# Exercise aim
Give back all the records below, unaltered.

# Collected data
————
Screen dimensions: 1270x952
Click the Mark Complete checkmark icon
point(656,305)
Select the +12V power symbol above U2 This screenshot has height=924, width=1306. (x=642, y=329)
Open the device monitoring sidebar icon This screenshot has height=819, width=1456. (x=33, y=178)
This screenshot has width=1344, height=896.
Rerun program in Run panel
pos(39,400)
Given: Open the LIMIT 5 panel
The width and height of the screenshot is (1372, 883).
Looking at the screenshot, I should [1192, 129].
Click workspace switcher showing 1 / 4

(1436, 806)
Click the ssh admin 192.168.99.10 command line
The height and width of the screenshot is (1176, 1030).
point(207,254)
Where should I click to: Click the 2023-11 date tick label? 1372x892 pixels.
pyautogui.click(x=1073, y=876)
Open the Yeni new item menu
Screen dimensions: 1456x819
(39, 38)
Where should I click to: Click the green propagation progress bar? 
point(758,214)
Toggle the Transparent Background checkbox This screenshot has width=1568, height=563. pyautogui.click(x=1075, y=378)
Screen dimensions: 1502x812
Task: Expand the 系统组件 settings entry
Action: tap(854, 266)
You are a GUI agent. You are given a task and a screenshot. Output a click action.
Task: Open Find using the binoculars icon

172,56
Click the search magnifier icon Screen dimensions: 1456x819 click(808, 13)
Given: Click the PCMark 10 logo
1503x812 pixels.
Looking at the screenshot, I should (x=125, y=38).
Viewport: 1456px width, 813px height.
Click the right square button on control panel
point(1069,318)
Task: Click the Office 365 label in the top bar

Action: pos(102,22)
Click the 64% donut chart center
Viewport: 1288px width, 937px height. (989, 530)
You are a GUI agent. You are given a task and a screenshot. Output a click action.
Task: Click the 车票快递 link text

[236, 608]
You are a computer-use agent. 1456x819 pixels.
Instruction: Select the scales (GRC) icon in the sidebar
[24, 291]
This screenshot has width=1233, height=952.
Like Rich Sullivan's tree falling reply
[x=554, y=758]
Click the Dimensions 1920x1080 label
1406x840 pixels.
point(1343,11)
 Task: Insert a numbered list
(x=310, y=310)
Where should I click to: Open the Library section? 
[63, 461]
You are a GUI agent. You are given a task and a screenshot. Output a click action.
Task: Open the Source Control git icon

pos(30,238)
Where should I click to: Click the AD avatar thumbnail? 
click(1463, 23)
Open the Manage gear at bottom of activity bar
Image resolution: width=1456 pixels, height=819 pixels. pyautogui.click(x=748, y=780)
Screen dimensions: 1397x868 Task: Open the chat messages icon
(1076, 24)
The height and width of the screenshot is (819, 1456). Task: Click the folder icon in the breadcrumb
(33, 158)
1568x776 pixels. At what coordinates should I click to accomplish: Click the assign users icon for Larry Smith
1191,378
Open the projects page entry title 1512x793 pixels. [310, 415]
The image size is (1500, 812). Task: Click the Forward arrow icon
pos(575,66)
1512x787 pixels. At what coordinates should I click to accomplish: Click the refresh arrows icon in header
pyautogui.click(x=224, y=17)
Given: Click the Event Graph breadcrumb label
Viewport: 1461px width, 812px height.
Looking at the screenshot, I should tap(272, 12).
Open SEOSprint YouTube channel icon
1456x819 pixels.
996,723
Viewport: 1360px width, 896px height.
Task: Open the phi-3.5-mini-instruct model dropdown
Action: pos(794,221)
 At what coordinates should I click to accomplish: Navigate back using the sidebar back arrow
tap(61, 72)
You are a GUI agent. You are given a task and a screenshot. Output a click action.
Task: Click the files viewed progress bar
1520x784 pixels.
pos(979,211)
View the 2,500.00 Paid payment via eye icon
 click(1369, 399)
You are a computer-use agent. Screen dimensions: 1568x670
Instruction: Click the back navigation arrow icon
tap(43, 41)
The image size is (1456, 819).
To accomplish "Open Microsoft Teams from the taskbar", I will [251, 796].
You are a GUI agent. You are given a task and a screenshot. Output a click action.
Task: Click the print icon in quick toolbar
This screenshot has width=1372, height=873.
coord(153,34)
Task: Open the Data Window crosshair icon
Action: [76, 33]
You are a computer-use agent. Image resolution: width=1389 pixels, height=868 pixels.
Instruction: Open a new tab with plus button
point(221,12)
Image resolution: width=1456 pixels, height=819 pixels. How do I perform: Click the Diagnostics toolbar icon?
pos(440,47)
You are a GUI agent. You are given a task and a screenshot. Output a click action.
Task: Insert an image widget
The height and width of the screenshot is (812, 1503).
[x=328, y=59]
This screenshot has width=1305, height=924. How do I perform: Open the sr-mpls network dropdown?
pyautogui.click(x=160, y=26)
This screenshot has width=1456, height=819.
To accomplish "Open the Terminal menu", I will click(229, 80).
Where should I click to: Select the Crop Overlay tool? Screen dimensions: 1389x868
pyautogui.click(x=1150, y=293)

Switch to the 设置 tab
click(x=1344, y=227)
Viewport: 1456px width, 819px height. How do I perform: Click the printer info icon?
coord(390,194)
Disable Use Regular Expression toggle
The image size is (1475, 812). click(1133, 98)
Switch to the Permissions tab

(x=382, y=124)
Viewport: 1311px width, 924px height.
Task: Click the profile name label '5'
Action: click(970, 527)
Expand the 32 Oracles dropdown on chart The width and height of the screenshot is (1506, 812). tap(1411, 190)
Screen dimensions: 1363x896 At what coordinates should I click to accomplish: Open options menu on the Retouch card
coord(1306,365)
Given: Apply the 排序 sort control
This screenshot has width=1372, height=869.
————
# Result of the exercise
Screen dimensions: 1270x952
Click the Mark Complete checkmark icon
point(656,305)
Select the +12V power symbol above U2 This screenshot has height=924, width=1306. (x=642, y=329)
Open the device monitoring sidebar icon This screenshot has height=819, width=1456. (x=33, y=178)
This screenshot has width=1344, height=896.
Rerun program in Run panel
pos(39,400)
Given: Open the LIMIT 5 panel
The width and height of the screenshot is (1372, 883).
Looking at the screenshot, I should [1192, 129].
Click workspace switcher showing 1 / 4

(1436, 806)
Click the ssh admin 192.168.99.10 command line
The height and width of the screenshot is (1176, 1030).
point(207,254)
Where should I click to: Click the 2023-11 date tick label? 1372x892 pixels.
pyautogui.click(x=1073, y=876)
Open the Yeni new item menu
Screen dimensions: 1456x819
(39, 38)
Where should I click to: Click the green propagation progress bar? 
point(758,214)
Toggle the Transparent Background checkbox This screenshot has width=1568, height=563. pyautogui.click(x=1075, y=378)
Screen dimensions: 1502x812
Task: Expand the 系统组件 settings entry
Action: tap(854, 266)
You are a GUI agent. You are given a task and a screenshot. Output a click action.
Task: Open Find using the binoculars icon

172,56
Click the search magnifier icon Screen dimensions: 1456x819 click(808, 13)
Given: Click the PCMark 10 logo
1503x812 pixels.
Looking at the screenshot, I should (x=125, y=38).
Viewport: 1456px width, 813px height.
Click the right square button on control panel
point(1069,318)
Task: Click the Office 365 label in the top bar

Action: pos(102,22)
Click the 64% donut chart center
Viewport: 1288px width, 937px height. (989, 530)
You are a GUI agent. You are given a task and a screenshot. Output a click action.
Task: Click the 车票快递 link text

[236, 608]
You are a computer-use agent. 1456x819 pixels.
Instruction: Select the scales (GRC) icon in the sidebar
[24, 291]
This screenshot has width=1233, height=952.
Like Rich Sullivan's tree falling reply
[x=554, y=758]
Click the Dimensions 1920x1080 label
1406x840 pixels.
point(1343,11)
 Task: Insert a numbered list
(x=310, y=310)
Where should I click to: Open the Library section? 
[63, 461]
You are a GUI agent. You are given a task and a screenshot. Output a click action.
Task: Open the Source Control git icon

pos(30,238)
Where should I click to: Click the AD avatar thumbnail? 
click(1463, 23)
Open the Manage gear at bottom of activity bar
Image resolution: width=1456 pixels, height=819 pixels. pyautogui.click(x=748, y=780)
Screen dimensions: 1397x868 Task: Open the chat messages icon
(1076, 24)
The height and width of the screenshot is (819, 1456). Task: Click the folder icon in the breadcrumb
(33, 158)
1568x776 pixels. At what coordinates should I click to accomplish: Click the assign users icon for Larry Smith
1191,378
Open the projects page entry title 1512x793 pixels. [310, 415]
The image size is (1500, 812). Task: Click the Forward arrow icon
pos(575,66)
1512x787 pixels. At what coordinates should I click to accomplish: Click the refresh arrows icon in header
pyautogui.click(x=224, y=17)
Given: Click the Event Graph breadcrumb label
Viewport: 1461px width, 812px height.
Looking at the screenshot, I should tap(272, 12).
Open SEOSprint YouTube channel icon
1456x819 pixels.
996,723
Viewport: 1360px width, 896px height.
Task: Open the phi-3.5-mini-instruct model dropdown
Action: pos(794,221)
 At what coordinates should I click to accomplish: Navigate back using the sidebar back arrow
tap(61, 72)
You are a GUI agent. You are given a task and a screenshot. Output a click action.
Task: Click the files viewed progress bar
1520x784 pixels.
pos(979,211)
View the 2,500.00 Paid payment via eye icon
 click(1369, 399)
You are a computer-use agent. Screen dimensions: 1568x670
Instruction: Click the back navigation arrow icon
tap(43, 41)
The image size is (1456, 819).
To accomplish "Open Microsoft Teams from the taskbar", I will [251, 796].
You are a GUI agent. You are given a task and a screenshot. Output a click action.
Task: Click the print icon in quick toolbar
This screenshot has width=1372, height=873.
coord(153,34)
Task: Open the Data Window crosshair icon
Action: [76, 33]
You are a computer-use agent. Image resolution: width=1389 pixels, height=868 pixels.
Instruction: Open a new tab with plus button
point(221,12)
Image resolution: width=1456 pixels, height=819 pixels. How do I perform: Click the Diagnostics toolbar icon?
pos(440,47)
You are a GUI agent. You are given a task and a screenshot. Output a click action.
Task: Insert an image widget
The height and width of the screenshot is (812, 1503).
[x=328, y=59]
This screenshot has width=1305, height=924. How do I perform: Open the sr-mpls network dropdown?
pyautogui.click(x=160, y=26)
This screenshot has width=1456, height=819.
To accomplish "Open the Terminal menu", I will click(229, 80).
Where should I click to: Select the Crop Overlay tool? Screen dimensions: 1389x868
pyautogui.click(x=1150, y=293)

Switch to the 设置 tab
click(x=1344, y=227)
Viewport: 1456px width, 819px height. How do I perform: Click the printer info icon?
coord(390,194)
Disable Use Regular Expression toggle
The image size is (1475, 812). click(1133, 98)
Switch to the Permissions tab

(x=382, y=124)
Viewport: 1311px width, 924px height.
Task: Click the profile name label '5'
Action: click(970, 527)
Expand the 32 Oracles dropdown on chart The width and height of the screenshot is (1506, 812). tap(1411, 190)
Screen dimensions: 1363x896 At what coordinates should I click to accomplish: Open options menu on the Retouch card
coord(1306,365)
Given: Apply the 排序 sort control
This screenshot has width=1372, height=869.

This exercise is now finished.